How to Get Your Doctor to Listen to You
Disclosure: Grounded in Thyme earns a small commission from some affiliate links at no extra cost. Full Disclosures & Disclaimers.
How to Get Your Doctor to Listen to You—Whether They Want to or Not
The “Paper Trail” Strategy: How to Get Doctors to Listen When You Suspect More is Going On
When you are the caregiver for someone with a schizophrenia diagnosis, you quickly learn that the “gut feeling” a mother has isn’t just an emotion—it’s often a diagnostic tool that doctors overlook.
For three years, I begged for the basics: an MRI, a brain scan, and testing for Lyme and autoimmune issues. I was pushed off and told it wasn’t necessary. It wasn’t until I changed how I asked that the doors finally opened.
If you are currently fighting to rule out physical causes for your loved one’s symptoms, here is the strategy that finally worked for me.
The Power of “Put It in the Record”
Doctors are human, and the medical system is busy. Often, they dismiss requests for “extra” testing because they are following a standard protocol. To break that protocol, you have to shift the accountability back to them.
The next time a doctor or social worker says “no” to a test you feel is justified, use this approach:
- Be Clear and Kind: Start by stating your reasoning calmly. “I believe there may be a correlation between my son’s symptoms and [Lyme/Autoimmune/etc], and I’d like to rule it out.”
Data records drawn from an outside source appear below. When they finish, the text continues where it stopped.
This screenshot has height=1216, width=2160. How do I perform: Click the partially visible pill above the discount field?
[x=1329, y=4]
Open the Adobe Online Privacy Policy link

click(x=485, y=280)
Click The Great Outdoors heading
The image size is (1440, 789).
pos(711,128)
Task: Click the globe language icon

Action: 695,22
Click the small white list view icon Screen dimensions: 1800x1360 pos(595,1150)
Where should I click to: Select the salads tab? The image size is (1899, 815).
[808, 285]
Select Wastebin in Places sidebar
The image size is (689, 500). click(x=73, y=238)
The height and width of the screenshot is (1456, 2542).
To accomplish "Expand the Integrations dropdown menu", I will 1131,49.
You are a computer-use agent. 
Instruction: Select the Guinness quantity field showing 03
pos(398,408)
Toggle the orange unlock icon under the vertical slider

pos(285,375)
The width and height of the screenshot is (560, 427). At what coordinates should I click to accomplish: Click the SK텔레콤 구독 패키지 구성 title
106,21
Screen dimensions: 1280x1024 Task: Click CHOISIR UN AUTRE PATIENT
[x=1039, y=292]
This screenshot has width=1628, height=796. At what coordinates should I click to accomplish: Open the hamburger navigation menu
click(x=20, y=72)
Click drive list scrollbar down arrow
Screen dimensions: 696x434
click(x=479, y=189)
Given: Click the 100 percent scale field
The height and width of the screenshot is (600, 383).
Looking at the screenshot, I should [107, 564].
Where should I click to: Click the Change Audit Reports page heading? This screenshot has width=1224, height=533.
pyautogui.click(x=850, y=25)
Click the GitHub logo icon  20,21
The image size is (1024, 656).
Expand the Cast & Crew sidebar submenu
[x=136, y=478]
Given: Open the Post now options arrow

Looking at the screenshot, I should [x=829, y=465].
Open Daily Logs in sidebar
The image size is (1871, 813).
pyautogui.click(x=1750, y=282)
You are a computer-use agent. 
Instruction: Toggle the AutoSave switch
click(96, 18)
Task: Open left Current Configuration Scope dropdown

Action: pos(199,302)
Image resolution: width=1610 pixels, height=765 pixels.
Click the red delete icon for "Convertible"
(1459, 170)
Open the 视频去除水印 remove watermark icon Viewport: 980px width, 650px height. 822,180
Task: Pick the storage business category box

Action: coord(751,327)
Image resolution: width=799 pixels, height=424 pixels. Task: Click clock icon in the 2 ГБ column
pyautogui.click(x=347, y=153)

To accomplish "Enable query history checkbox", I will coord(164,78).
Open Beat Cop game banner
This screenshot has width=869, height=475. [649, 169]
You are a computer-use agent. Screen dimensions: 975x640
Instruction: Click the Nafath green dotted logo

- Ask for the “Why”: If they disagree, ask them to explain their medical reasoning.
- The Closer: This is the game-changer. Say:
“I understand your position. Since we disagree, I am officially requesting that you document your refusal to order these tests in my son’s permanent medical record, along with the specific reasons why you believe they are not indicated.”
Why This Wording Changes Everything
When you ask a doctor to put a refusal in writing, you are doing two things:
- Creating Accountability: A verbal “no” disappears into the air. A written “no” in a medical record is a permanent piece of evidence.
- Highlighting Liability: Doctors are trained to avoid “missing” a diagnosis. If they put in writing that they refused a test for Lyme, and six months later it turns out your son does have Lyme, that written refusal becomes a major legal liability for them.
In my experience, once you show that you are “done f-ing around” and want their refusal documented, they often decide that ordering the test is easier (and safer) than defending their refusal later.
“Am I Being Difficult?”
As moms, we are often socialized to be “nice” and not to “make a scene.” You might feel like you’re being a “difficult patient.”
Let that go. Schizophrenia is a heavy, life-altering diagnosis. It should be a diagnosis of exclusion, meaning everything else—from brain tumors to autoimmune encephalitis to tick-borne illnesses—should be ruled out first. If those tests haven’t been done, the diagnosis is incomplete.
You aren’t being difficult; you are being thorough. You are ruling out the “what ifs” so you don’t spend the next ten years wondering if a simple physical treatment could have changed his trajectory.
The Result
In my case, wording it this way made all the difference. Every medically safe test I asked for was finally performed. Maybe I finally found a doctor who cared enough to listen—but I believe it was the shift in advocacy that forced the system to take us seriously.
Use this script anytime you feel dismissed. It’s your right to have a complete medical picture, and it’s their job to provide it.